Когда он закрывал рот, морщины на его лице становились глубокими складками. Его куполообразная голова была покрыта тонкими седыми волосками, такими редкими, что они не могли прикрыть блестящую кожу, усеянную коричневыми пятнышками.
Мне он был неприятен — но не из-за внешности, которая казалась мне интересной, а потому, что я считал его грубым и его манера выражаться смущала меня.

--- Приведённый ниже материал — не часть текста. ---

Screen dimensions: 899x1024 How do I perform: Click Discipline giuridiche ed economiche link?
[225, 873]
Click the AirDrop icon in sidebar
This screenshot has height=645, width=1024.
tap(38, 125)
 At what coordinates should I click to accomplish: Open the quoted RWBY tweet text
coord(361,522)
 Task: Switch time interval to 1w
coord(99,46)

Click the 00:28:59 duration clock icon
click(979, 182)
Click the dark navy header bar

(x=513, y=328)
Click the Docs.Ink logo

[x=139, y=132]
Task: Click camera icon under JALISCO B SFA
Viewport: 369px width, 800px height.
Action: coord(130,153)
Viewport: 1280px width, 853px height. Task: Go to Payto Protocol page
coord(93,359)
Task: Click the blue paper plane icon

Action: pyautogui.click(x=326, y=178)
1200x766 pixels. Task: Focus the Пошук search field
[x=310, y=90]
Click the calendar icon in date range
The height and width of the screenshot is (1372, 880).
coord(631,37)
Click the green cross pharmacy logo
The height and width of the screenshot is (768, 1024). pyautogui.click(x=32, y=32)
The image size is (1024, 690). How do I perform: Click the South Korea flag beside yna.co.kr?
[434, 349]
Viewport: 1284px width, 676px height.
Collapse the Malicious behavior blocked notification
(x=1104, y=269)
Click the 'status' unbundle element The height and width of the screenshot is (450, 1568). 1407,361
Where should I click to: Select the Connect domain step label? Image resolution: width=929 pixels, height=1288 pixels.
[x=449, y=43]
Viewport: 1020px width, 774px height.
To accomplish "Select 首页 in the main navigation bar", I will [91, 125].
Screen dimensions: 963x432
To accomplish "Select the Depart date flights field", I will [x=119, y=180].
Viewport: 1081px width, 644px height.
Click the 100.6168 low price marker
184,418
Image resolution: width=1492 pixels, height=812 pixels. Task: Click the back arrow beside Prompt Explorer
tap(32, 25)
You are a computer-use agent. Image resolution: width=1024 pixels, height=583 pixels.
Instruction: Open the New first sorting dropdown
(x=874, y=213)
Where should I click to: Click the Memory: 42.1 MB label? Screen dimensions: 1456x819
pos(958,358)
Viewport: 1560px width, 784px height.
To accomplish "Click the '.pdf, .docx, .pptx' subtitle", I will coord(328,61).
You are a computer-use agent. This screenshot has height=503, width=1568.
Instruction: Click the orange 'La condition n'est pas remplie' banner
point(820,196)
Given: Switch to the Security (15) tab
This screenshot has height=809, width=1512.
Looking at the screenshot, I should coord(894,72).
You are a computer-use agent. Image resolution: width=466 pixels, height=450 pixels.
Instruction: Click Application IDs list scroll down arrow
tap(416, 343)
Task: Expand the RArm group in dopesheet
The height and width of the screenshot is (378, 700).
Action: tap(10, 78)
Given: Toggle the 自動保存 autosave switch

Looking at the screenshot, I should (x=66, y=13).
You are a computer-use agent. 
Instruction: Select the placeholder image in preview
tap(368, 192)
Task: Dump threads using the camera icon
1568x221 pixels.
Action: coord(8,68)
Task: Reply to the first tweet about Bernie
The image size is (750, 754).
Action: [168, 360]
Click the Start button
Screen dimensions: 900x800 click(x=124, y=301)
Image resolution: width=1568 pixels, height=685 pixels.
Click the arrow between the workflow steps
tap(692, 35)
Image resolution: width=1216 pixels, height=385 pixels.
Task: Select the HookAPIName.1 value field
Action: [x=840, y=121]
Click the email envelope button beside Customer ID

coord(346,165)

Как-то раз он сказал сестре:
— У меня сегодня не было выделений из кишечника, сестра. Это не опасно?
Я быстро посмотрел на нее, чтобы увидеть, как она воспримет эти слова, но она и бровью не повела.
Его постоянные жалобы раздражали меня — по моему мнению, ему хоть изредка для разнообразия следовало бы говорить, что он чувствует себя хорошо.
Иногда Мик спрашивал его:
— Как здоровье, Папаша?
— Хуже быть не может.
— Ну, пока ты еще не умер, — весело говорил Мик.
— Умереть-то не умер, да только по тому, как я себя чувствую, это может случиться в любую минуту. — Папаша мрачно покачивал головой и отъезжал к постели какого-нибудь новичка, которому еще не успели надоесть его причитания.
К старшей сестре он относился с почтением и старался не вызывать ее неудовольствия; объяснялось это главным образом тем, что она обладала властью отправить его в приют для престарелых.
— А в таком заведении долго не протянешь, — говорил он Ангусу, особенно если ты болен. Раз ты человек старый и больной, то правительство наше так и норовит от тебя избавиться, и чем скорее, тем лучше.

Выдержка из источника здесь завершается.